------ Material for the task
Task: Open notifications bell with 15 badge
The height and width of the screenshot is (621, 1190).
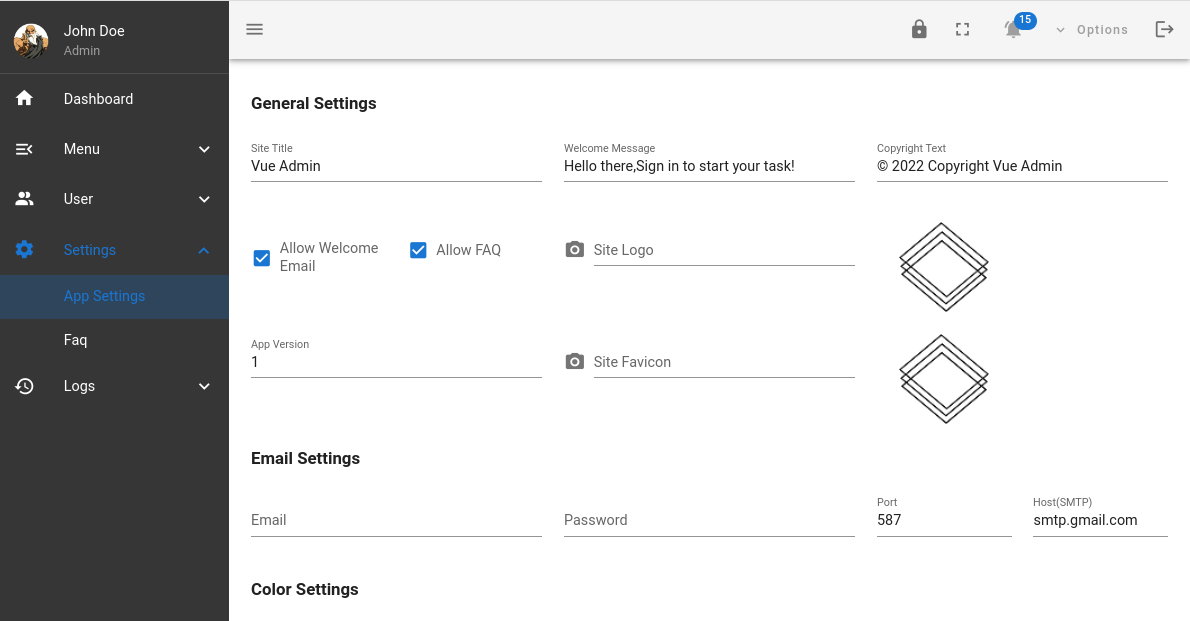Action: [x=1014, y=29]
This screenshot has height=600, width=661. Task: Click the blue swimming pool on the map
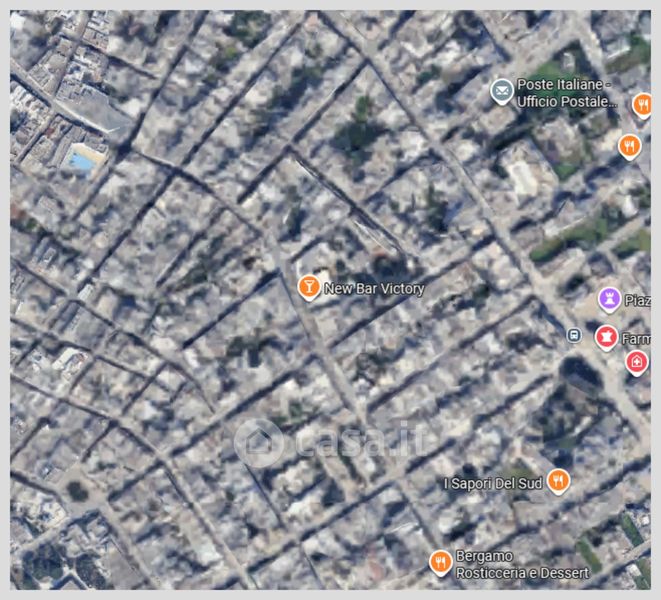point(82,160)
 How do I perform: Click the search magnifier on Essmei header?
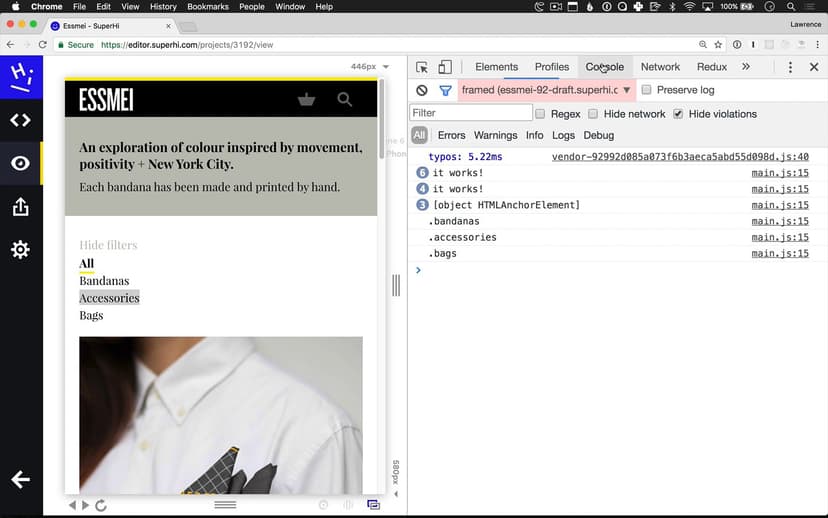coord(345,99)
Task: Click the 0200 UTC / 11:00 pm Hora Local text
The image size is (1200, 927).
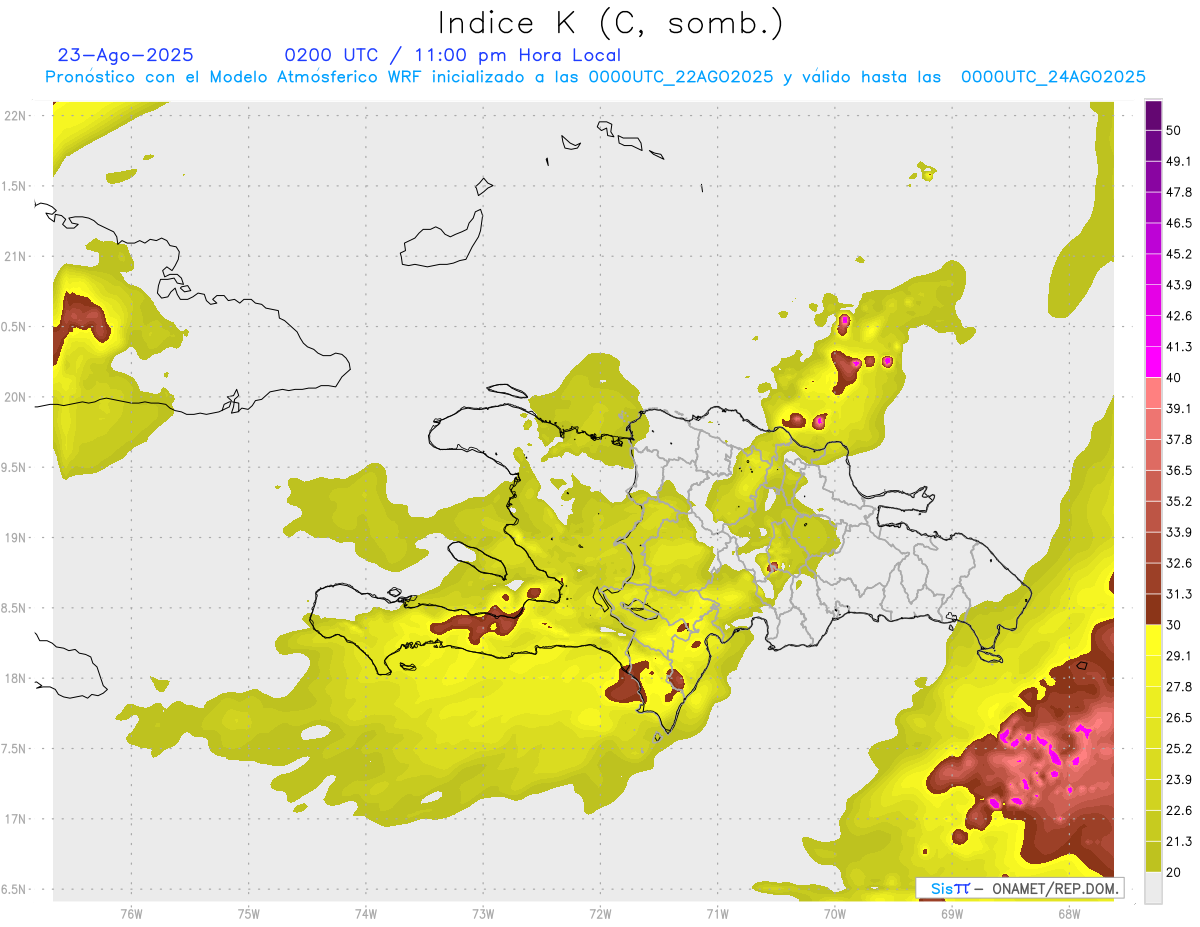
------------
» **What needs to be done**: Every line of the records must come back unchanged, except that pictures are dropped.

» **Answer to the exercise**:
Task: Open notifications bell with 15 badge
The height and width of the screenshot is (621, 1190).
Action: [x=1014, y=29]
This screenshot has height=600, width=661. Task: Click the blue swimming pool on the map
point(82,160)
 How do I perform: Click the search magnifier on Essmei header?
coord(345,99)
Task: Click the 0200 UTC / 11:00 pm Hora Local text
The image size is (1200, 927).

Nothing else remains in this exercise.